At 1,345m tall, Ben Nevis is Britain’s highest mountain and becomes much more treacherous in the colder months, requiring gear like crampons and ice axes as well as navigation skills, as Mike Pescod of Loachaber Mountain Rescue explained when we interviewed him for our article Is Ben Nevis hard to climb?
“When there is no snow, the path is really easy to find and there's usually people on it. But when there’s snow on the ground, which can be any time from November to May, the path is covered in snow and it’s impossible to follow the trail itself so you need to navigate.”
While the rest of the country enjoys its first glimpses of spring with warmer temperatures and blooming daffodils, the conditions up on Ben Nevis continue to be “ferocious” according to Brian Bathurst, the deputy team leader of Glencoe mountain rescue team, who was interviewed for the Guardian (opens in new tab) about Tuesday’s tragedy.
“The snow fields are glazed over with ice and are quite lethal.
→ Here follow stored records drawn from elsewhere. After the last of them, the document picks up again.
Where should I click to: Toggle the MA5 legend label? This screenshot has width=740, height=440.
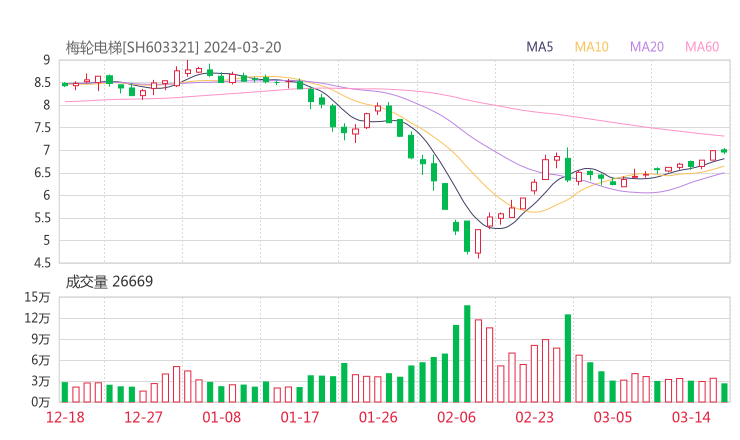pos(540,47)
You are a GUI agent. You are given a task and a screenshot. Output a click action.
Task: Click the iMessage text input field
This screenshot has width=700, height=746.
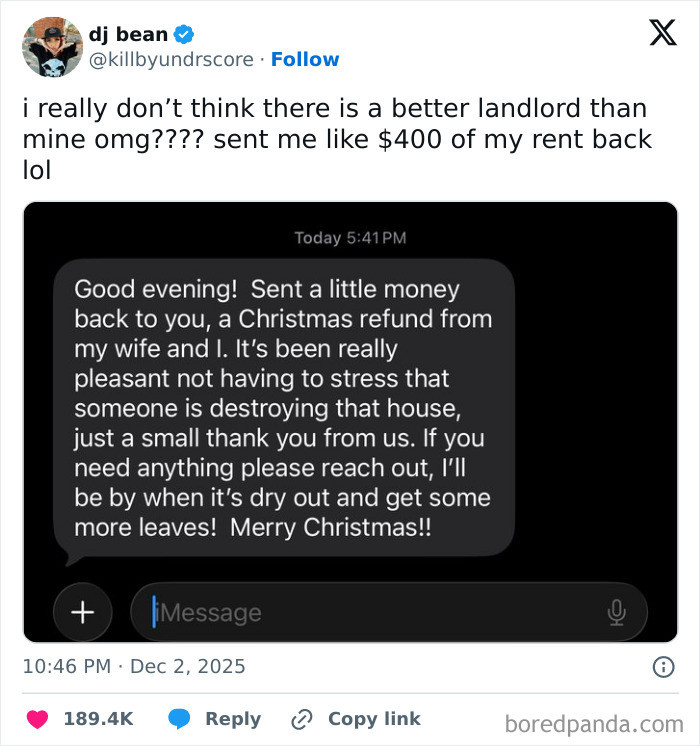click(380, 612)
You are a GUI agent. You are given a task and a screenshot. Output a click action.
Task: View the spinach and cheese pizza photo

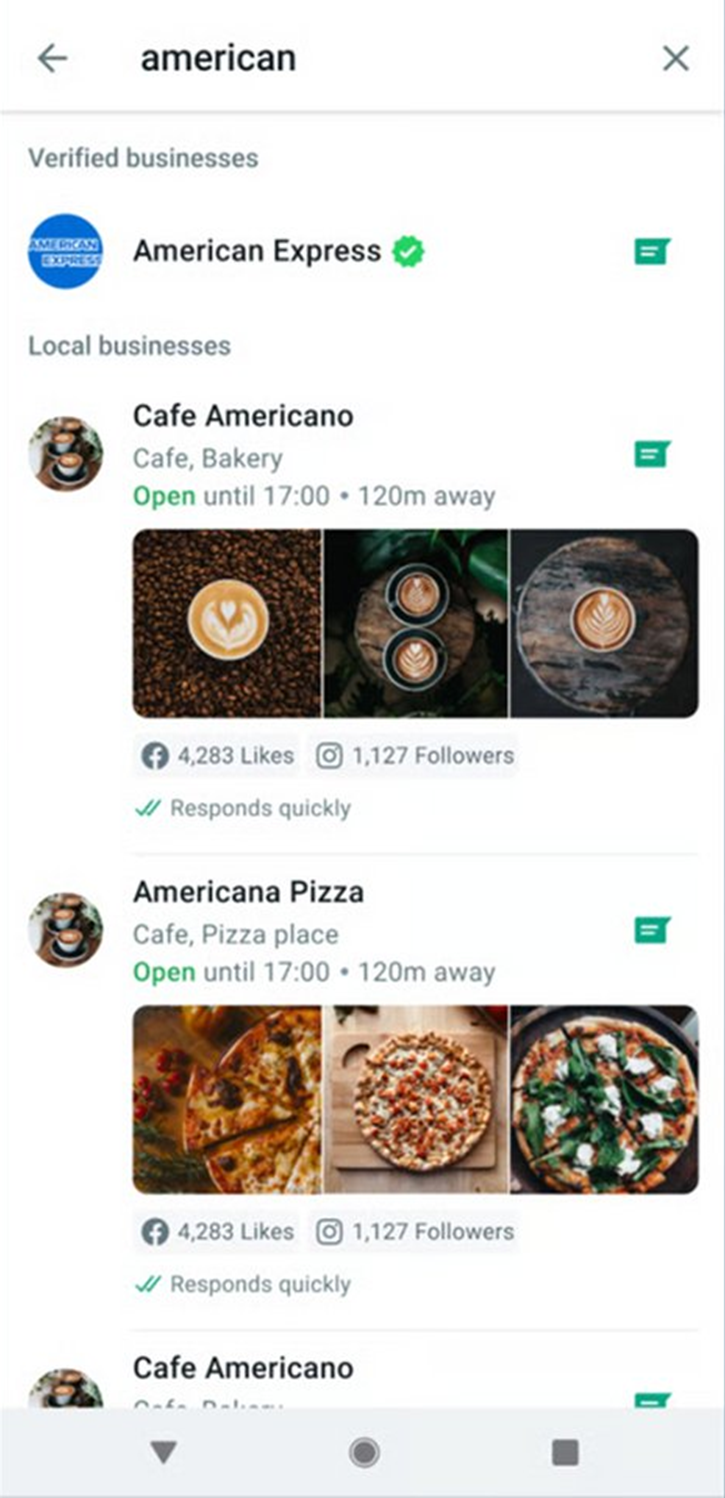pyautogui.click(x=604, y=1099)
One slip and you will go a long way,” says Bathurst, adding “The conditions last night were very difficult. As well as the ice, there were very strong winds and rain. The helicopters did an amazing job.”
If you are planning on hitting the trails in the Highlands this winter, check the weather before you go and be willing to adjust your plans. You may want to consider guided hiking for tackling a mountain like Ben Nevis in winter and you’ll want to read our article on hiking in Scotland so you can be well prepared with navigation training and appropriate safety equipment for snow, ice, shelter and self-rescue.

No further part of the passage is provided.